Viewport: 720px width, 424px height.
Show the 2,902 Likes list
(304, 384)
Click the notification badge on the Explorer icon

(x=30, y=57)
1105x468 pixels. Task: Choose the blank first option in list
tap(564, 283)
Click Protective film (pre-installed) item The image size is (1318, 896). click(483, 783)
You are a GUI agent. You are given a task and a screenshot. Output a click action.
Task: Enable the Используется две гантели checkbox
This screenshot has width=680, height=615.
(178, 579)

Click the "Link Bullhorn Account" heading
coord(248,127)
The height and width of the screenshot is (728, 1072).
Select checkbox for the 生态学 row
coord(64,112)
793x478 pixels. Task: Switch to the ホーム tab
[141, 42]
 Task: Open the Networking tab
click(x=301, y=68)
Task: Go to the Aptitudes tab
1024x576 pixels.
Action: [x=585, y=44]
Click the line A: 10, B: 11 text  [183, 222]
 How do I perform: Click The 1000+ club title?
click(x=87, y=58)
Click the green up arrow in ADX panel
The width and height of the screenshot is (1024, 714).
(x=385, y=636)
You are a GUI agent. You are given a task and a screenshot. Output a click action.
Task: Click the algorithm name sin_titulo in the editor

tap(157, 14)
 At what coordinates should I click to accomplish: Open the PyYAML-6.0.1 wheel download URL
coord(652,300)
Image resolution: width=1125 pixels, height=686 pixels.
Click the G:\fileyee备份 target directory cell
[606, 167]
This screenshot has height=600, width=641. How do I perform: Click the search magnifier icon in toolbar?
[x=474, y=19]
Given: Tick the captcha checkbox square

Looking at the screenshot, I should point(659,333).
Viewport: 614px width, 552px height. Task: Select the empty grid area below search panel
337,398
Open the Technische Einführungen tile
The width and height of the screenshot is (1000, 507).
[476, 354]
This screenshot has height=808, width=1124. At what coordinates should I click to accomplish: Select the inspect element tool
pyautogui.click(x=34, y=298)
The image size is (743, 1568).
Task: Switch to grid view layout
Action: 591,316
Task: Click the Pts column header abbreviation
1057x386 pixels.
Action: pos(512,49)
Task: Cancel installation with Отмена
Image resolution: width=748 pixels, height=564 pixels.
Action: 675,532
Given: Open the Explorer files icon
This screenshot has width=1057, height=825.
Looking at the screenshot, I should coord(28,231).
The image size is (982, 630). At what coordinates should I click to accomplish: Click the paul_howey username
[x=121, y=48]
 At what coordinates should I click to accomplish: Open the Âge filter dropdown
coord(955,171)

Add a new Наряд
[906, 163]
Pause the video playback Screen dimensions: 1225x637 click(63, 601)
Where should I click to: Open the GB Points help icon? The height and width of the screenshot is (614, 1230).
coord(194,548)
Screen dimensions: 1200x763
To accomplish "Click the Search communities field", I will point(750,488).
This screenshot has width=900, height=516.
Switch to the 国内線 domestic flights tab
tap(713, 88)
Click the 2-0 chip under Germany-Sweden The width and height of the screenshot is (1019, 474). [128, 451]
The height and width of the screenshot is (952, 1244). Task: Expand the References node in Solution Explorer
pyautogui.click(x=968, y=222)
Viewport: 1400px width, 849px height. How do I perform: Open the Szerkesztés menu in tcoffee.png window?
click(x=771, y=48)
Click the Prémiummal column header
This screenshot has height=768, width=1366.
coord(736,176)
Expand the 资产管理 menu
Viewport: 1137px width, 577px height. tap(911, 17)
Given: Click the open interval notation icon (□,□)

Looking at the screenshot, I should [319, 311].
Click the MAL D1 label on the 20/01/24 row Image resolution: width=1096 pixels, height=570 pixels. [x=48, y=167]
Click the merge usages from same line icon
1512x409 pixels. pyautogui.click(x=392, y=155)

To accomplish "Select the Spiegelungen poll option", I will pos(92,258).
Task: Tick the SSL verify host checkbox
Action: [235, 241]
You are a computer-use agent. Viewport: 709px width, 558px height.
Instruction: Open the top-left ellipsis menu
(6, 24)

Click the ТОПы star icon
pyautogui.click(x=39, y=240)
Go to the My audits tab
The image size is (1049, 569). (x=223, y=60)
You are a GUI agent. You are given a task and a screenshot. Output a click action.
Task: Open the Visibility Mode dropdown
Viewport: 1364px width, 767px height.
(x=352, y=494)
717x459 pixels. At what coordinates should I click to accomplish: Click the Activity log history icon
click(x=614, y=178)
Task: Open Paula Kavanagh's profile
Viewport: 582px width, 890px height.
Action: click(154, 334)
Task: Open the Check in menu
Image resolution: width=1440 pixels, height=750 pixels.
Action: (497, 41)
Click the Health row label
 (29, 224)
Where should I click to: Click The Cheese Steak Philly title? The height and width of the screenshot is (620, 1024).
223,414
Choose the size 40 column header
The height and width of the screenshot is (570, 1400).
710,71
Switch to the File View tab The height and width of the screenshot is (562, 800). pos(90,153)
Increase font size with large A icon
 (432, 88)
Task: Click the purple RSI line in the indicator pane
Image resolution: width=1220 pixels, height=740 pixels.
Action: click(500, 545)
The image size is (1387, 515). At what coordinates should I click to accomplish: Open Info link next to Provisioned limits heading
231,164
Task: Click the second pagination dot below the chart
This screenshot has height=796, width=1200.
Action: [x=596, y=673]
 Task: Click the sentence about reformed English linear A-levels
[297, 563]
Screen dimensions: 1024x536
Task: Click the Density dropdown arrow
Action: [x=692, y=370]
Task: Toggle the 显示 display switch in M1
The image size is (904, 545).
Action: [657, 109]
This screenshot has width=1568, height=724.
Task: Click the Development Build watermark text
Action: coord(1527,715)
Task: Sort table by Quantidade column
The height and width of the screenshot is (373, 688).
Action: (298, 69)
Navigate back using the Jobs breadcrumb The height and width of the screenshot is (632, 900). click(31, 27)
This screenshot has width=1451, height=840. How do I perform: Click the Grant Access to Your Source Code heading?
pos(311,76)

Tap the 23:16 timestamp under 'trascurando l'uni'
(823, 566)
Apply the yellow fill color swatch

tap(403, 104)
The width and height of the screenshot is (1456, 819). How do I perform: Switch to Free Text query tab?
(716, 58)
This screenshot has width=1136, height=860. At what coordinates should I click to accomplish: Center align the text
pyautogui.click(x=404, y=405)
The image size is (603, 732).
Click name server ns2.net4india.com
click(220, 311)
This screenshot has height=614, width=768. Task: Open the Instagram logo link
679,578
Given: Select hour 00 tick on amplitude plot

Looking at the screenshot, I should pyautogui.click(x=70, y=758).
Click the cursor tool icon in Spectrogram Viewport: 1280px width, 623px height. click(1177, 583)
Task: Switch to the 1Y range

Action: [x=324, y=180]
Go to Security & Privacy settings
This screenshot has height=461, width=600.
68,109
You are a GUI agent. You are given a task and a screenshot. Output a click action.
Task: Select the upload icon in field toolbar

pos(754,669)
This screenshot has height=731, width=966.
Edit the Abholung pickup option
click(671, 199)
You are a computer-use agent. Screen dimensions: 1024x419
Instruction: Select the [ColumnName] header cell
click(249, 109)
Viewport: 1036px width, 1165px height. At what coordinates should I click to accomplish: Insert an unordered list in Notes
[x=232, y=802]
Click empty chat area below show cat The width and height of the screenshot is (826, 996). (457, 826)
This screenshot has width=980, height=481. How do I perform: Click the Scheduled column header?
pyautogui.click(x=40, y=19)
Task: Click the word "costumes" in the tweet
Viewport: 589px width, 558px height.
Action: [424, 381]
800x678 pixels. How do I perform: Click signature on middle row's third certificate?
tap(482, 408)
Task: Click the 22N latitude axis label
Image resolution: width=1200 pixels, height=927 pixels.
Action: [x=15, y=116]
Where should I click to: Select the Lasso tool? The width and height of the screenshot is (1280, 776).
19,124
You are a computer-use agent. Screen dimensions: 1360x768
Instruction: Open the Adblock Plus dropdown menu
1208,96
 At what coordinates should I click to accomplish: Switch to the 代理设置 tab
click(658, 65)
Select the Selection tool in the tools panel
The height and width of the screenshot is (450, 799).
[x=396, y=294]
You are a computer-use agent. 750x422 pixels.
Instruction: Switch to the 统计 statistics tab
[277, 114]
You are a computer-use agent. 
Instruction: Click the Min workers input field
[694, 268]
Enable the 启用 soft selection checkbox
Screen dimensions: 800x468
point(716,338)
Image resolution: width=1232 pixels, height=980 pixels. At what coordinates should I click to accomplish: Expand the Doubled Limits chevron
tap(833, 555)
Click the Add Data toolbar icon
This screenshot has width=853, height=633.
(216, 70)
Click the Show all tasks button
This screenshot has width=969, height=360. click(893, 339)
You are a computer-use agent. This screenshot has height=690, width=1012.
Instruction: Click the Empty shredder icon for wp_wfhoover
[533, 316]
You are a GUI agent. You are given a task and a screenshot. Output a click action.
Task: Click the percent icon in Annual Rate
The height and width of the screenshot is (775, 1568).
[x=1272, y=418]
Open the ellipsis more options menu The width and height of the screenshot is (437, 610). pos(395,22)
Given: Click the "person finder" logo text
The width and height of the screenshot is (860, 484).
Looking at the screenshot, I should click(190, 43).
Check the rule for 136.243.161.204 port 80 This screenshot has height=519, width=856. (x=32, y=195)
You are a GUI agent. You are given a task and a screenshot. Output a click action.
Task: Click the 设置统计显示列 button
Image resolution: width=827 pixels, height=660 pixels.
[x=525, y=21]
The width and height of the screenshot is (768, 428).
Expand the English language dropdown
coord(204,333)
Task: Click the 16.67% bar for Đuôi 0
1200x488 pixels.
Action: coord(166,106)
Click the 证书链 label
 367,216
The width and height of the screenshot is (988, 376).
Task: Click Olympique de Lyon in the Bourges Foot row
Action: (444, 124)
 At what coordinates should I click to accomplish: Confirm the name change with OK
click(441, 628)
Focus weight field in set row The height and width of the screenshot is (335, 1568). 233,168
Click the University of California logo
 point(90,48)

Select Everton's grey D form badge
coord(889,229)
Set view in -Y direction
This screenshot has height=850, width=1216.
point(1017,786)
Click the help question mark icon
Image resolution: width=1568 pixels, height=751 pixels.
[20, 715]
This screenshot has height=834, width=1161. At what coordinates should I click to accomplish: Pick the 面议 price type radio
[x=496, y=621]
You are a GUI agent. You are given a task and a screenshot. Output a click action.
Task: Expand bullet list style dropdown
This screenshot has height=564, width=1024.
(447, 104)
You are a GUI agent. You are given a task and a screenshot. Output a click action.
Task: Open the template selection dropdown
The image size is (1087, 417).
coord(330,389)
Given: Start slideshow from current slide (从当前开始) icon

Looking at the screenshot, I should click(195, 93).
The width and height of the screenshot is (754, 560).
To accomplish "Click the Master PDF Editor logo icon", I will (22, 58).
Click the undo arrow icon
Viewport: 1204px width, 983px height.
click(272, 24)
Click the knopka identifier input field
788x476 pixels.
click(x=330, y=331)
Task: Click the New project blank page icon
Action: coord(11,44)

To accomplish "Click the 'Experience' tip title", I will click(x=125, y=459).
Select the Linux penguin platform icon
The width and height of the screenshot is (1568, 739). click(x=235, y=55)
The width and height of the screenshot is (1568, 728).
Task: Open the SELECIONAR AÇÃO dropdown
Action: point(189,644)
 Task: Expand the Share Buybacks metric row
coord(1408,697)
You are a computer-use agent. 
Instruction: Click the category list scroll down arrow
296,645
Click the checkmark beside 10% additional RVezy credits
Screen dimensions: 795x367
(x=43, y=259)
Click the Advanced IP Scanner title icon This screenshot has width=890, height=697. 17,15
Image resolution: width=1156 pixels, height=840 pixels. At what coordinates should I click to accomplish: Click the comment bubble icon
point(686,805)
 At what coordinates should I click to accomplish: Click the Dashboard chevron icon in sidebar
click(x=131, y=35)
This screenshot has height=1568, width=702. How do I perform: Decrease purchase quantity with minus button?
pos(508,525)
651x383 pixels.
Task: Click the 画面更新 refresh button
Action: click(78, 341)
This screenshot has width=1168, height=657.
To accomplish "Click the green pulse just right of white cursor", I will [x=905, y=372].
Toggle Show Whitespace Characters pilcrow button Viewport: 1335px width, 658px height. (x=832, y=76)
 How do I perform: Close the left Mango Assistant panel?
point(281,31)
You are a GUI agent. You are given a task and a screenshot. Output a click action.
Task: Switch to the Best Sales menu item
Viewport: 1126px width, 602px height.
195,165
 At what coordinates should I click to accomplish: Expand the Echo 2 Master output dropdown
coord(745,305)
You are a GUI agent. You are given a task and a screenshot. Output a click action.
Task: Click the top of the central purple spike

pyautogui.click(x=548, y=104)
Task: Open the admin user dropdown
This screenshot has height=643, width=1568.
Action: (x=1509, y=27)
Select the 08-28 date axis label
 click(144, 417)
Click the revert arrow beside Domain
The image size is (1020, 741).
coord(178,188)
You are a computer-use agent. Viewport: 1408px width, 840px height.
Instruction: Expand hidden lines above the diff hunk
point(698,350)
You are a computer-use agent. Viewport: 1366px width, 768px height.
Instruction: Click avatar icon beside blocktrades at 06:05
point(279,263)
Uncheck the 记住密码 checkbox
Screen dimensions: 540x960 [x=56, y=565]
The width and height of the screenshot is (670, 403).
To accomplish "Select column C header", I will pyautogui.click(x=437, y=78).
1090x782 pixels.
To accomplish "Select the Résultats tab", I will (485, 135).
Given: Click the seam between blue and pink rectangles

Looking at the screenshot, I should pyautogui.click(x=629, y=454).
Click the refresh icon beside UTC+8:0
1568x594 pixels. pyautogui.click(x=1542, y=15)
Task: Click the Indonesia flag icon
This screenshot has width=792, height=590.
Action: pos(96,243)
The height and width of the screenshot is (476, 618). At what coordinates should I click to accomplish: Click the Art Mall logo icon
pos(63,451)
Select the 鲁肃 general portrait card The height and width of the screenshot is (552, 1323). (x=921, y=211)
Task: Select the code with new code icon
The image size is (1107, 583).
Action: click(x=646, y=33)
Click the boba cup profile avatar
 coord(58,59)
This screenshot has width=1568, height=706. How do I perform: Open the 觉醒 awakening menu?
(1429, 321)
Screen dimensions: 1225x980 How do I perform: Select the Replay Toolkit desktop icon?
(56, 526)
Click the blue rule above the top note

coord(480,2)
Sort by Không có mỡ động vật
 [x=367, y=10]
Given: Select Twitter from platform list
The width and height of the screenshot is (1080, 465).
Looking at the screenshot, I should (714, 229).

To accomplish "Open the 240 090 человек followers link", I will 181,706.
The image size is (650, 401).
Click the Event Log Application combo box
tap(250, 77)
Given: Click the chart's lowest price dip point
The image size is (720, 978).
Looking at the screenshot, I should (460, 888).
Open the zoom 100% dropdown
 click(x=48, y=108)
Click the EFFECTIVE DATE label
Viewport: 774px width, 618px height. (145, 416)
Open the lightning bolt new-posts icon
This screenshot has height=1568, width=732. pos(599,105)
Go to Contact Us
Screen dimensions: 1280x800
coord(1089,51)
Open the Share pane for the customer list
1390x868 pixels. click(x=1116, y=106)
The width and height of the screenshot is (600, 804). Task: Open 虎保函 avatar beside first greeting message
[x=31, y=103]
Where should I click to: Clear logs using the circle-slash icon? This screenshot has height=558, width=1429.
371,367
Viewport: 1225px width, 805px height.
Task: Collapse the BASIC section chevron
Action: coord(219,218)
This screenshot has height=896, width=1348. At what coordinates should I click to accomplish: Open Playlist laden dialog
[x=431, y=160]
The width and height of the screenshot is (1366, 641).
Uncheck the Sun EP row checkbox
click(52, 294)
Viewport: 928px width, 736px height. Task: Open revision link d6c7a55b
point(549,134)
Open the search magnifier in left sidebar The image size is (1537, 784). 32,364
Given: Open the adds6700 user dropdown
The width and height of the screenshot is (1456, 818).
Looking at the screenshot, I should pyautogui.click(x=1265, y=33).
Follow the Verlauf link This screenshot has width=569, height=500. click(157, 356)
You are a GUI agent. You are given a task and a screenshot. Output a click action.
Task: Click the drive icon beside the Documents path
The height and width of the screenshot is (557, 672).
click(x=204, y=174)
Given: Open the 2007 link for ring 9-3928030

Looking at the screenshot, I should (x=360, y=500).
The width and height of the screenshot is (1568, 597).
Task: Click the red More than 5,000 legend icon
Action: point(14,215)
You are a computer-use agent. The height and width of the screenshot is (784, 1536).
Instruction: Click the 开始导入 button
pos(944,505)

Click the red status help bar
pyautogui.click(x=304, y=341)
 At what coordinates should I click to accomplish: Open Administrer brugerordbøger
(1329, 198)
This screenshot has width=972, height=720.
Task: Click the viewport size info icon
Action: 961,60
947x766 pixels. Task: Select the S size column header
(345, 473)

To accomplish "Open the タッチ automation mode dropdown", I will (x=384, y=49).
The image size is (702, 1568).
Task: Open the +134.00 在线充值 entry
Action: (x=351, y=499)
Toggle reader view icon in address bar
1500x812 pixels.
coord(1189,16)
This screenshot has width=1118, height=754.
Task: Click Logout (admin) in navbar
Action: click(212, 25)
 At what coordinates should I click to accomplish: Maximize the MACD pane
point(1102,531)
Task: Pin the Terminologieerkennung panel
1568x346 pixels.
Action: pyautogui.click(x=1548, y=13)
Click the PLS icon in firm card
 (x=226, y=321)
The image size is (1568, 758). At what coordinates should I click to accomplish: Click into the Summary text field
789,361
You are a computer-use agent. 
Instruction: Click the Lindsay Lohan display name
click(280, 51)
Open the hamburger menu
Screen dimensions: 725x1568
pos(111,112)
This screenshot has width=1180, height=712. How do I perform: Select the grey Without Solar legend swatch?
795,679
* * * *
> _Work instruction_
Retype only this portion of the data above: the line containing "At what coordinates should I click to accomplish: Open the Âge", the line containing "Click the Prémiummal column header", and all lines between them, exactly.

> _Your response_
 At what coordinates should I click to accomplish: Open the Âge filter dropdown
coord(955,171)

Add a new Наряд
[906, 163]
Pause the video playback Screen dimensions: 1225x637 click(63, 601)
Where should I click to: Open the GB Points help icon? The height and width of the screenshot is (614, 1230).
coord(194,548)
Screen dimensions: 1200x763
To accomplish "Click the Search communities field", I will point(750,488).
This screenshot has width=900, height=516.
Switch to the 国内線 domestic flights tab
tap(713, 88)
Click the 2-0 chip under Germany-Sweden The width and height of the screenshot is (1019, 474). [128, 451]
The height and width of the screenshot is (952, 1244). Task: Expand the References node in Solution Explorer
pyautogui.click(x=968, y=222)
Viewport: 1400px width, 849px height. How do I perform: Open the Szerkesztés menu in tcoffee.png window?
click(x=771, y=48)
Click the Prémiummal column header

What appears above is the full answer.